What you have to do —
For this task, retype the records below exactly.

[Stored data entries]
· · ·

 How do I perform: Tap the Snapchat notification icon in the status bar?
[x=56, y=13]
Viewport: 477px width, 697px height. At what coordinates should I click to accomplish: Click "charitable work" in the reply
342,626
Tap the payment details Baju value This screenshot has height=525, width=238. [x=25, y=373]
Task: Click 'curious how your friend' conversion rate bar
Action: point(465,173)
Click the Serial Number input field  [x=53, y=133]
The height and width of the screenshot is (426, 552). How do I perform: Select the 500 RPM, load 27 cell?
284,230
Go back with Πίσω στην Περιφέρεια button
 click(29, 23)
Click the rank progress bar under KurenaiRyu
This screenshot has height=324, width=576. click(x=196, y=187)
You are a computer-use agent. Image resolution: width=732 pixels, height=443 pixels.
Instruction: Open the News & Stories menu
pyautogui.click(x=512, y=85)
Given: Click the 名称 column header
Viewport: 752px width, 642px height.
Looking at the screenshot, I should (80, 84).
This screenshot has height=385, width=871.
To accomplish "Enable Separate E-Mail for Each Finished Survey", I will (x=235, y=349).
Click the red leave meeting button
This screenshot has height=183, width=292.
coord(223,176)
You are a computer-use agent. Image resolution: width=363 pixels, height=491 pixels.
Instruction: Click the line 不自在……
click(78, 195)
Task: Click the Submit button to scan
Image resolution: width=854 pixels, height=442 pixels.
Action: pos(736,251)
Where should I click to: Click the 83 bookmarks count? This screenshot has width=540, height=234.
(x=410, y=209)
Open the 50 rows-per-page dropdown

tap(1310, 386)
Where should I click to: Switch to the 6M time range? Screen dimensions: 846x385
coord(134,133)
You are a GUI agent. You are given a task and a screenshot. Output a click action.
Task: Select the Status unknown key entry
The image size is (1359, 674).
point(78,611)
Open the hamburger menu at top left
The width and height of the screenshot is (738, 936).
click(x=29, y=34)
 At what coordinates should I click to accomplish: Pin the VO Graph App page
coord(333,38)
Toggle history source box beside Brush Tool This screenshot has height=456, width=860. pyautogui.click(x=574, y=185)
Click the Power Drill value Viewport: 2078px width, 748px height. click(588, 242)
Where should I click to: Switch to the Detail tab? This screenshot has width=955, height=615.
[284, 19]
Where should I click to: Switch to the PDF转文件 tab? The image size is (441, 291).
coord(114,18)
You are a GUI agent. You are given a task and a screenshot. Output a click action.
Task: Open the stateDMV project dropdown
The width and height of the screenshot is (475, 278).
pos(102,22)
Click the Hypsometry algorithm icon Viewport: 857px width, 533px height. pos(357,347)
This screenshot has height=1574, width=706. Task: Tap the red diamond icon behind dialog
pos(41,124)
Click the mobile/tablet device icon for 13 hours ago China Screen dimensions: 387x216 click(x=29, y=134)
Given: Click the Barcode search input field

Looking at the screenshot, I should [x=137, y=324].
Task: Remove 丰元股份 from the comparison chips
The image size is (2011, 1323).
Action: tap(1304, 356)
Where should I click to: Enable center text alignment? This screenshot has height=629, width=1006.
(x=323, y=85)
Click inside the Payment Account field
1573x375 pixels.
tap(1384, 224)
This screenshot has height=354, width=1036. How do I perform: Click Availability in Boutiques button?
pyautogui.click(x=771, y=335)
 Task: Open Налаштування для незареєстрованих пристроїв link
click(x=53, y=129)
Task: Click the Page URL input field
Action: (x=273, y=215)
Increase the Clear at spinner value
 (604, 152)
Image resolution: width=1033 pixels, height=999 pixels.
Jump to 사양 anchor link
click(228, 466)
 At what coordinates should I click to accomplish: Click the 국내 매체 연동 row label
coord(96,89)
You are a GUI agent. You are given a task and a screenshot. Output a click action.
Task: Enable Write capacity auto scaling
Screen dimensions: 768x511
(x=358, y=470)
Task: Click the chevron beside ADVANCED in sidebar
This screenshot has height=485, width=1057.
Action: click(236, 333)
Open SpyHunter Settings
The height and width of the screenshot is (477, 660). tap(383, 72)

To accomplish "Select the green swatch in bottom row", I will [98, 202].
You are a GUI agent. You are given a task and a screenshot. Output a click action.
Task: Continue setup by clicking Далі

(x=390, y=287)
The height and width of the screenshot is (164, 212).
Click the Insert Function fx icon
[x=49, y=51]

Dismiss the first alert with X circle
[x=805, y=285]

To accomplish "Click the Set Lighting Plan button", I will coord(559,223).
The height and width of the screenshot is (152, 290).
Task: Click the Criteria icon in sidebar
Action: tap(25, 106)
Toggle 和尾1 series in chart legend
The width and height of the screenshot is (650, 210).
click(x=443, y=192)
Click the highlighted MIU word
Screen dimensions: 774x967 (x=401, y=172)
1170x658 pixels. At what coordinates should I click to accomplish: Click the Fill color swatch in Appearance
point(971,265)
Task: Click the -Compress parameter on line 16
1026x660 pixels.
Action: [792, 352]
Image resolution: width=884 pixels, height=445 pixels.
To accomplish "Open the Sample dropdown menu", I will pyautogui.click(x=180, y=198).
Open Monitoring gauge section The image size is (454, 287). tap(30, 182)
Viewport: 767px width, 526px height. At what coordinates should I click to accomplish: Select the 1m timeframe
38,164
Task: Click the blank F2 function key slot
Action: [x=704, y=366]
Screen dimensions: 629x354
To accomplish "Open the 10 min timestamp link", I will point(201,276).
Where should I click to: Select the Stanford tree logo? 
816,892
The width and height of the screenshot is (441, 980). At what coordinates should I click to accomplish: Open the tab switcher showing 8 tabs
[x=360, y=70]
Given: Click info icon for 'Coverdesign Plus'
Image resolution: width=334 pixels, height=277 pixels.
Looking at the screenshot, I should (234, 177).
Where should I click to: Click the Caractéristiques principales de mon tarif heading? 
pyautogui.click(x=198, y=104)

· · ·

Exercise solution —
 How do I perform: Tap the Snapchat notification icon in the status bar?
[x=56, y=13]
Viewport: 477px width, 697px height. At what coordinates should I click to accomplish: Click "charitable work" in the reply
342,626
Tap the payment details Baju value This screenshot has height=525, width=238. [x=25, y=373]
Task: Click 'curious how your friend' conversion rate bar
Action: point(465,173)
Click the Serial Number input field  [x=53, y=133]
The height and width of the screenshot is (426, 552). How do I perform: Select the 500 RPM, load 27 cell?
284,230
Go back with Πίσω στην Περιφέρεια button
 click(29, 23)
Click the rank progress bar under KurenaiRyu
This screenshot has height=324, width=576. click(x=196, y=187)
You are a computer-use agent. Image resolution: width=732 pixels, height=443 pixels.
Instruction: Open the News & Stories menu
pyautogui.click(x=512, y=85)
Given: Click the 名称 column header
Viewport: 752px width, 642px height.
Looking at the screenshot, I should (80, 84).
This screenshot has height=385, width=871.
To accomplish "Enable Separate E-Mail for Each Finished Survey", I will (x=235, y=349).
Click the red leave meeting button
This screenshot has height=183, width=292.
coord(223,176)
You are a computer-use agent. Image resolution: width=363 pixels, height=491 pixels.
Instruction: Click the line 不自在……
click(78, 195)
Task: Click the Submit button to scan
Image resolution: width=854 pixels, height=442 pixels.
Action: pos(736,251)
Where should I click to: Click the 83 bookmarks count? This screenshot has width=540, height=234.
(x=410, y=209)
Open the 50 rows-per-page dropdown

tap(1310, 386)
Where should I click to: Switch to the 6M time range? Screen dimensions: 846x385
coord(134,133)
You are a GUI agent. You are given a task and a screenshot. Output a click action.
Task: Select the Status unknown key entry
The image size is (1359, 674).
point(78,611)
Open the hamburger menu at top left
The width and height of the screenshot is (738, 936).
click(x=29, y=34)
 At what coordinates should I click to accomplish: Pin the VO Graph App page
coord(333,38)
Toggle history source box beside Brush Tool This screenshot has height=456, width=860. pyautogui.click(x=574, y=185)
Click the Power Drill value Viewport: 2078px width, 748px height. click(588, 242)
Where should I click to: Switch to the Detail tab? This screenshot has width=955, height=615.
[284, 19]
Where should I click to: Switch to the PDF转文件 tab? The image size is (441, 291).
coord(114,18)
You are a GUI agent. You are given a task and a screenshot. Output a click action.
Task: Open the stateDMV project dropdown
The width and height of the screenshot is (475, 278).
pos(102,22)
Click the Hypsometry algorithm icon Viewport: 857px width, 533px height. pos(357,347)
This screenshot has height=1574, width=706. Task: Tap the red diamond icon behind dialog
pos(41,124)
Click the mobile/tablet device icon for 13 hours ago China Screen dimensions: 387x216 click(x=29, y=134)
Given: Click the Barcode search input field

Looking at the screenshot, I should [x=137, y=324].
Task: Remove 丰元股份 from the comparison chips
The image size is (2011, 1323).
Action: tap(1304, 356)
Where should I click to: Enable center text alignment? This screenshot has height=629, width=1006.
(x=323, y=85)
Click inside the Payment Account field
1573x375 pixels.
tap(1384, 224)
This screenshot has height=354, width=1036. How do I perform: Click Availability in Boutiques button?
pyautogui.click(x=771, y=335)
 Task: Open Налаштування для незареєстрованих пристроїв link
click(x=53, y=129)
Task: Click the Page URL input field
Action: (x=273, y=215)
Increase the Clear at spinner value
 (604, 152)
Image resolution: width=1033 pixels, height=999 pixels.
Jump to 사양 anchor link
click(228, 466)
 At what coordinates should I click to accomplish: Click the 국내 매체 연동 row label
coord(96,89)
You are a GUI agent. You are given a task and a screenshot. Output a click action.
Task: Enable Write capacity auto scaling
Screen dimensions: 768x511
(x=358, y=470)
Task: Click the chevron beside ADVANCED in sidebar
This screenshot has height=485, width=1057.
Action: click(236, 333)
Open SpyHunter Settings
The height and width of the screenshot is (477, 660). tap(383, 72)

To accomplish "Select the green swatch in bottom row", I will [98, 202].
You are a GUI agent. You are given a task and a screenshot. Output a click action.
Task: Continue setup by clicking Далі

(x=390, y=287)
The height and width of the screenshot is (164, 212).
Click the Insert Function fx icon
[x=49, y=51]

Dismiss the first alert with X circle
[x=805, y=285]

To accomplish "Click the Set Lighting Plan button", I will coord(559,223).
The height and width of the screenshot is (152, 290).
Task: Click the Criteria icon in sidebar
Action: tap(25, 106)
Toggle 和尾1 series in chart legend
The width and height of the screenshot is (650, 210).
click(x=443, y=192)
Click the highlighted MIU word
Screen dimensions: 774x967 (x=401, y=172)
1170x658 pixels. At what coordinates should I click to accomplish: Click the Fill color swatch in Appearance
point(971,265)
Task: Click the -Compress parameter on line 16
1026x660 pixels.
Action: [792, 352]
Image resolution: width=884 pixels, height=445 pixels.
To accomplish "Open the Sample dropdown menu", I will pyautogui.click(x=180, y=198).
Open Monitoring gauge section The image size is (454, 287). tap(30, 182)
Viewport: 767px width, 526px height. At what coordinates should I click to accomplish: Select the 1m timeframe
38,164
Task: Click the blank F2 function key slot
Action: [x=704, y=366]
Screen dimensions: 629x354
To accomplish "Open the 10 min timestamp link", I will point(201,276).
Where should I click to: Select the Stanford tree logo? 
816,892
The width and height of the screenshot is (441, 980). At what coordinates should I click to accomplish: Open the tab switcher showing 8 tabs
[x=360, y=70]
Given: Click info icon for 'Coverdesign Plus'
Image resolution: width=334 pixels, height=277 pixels.
Looking at the screenshot, I should (234, 177).
Where should I click to: Click the Caractéristiques principales de mon tarif heading? 
pyautogui.click(x=198, y=104)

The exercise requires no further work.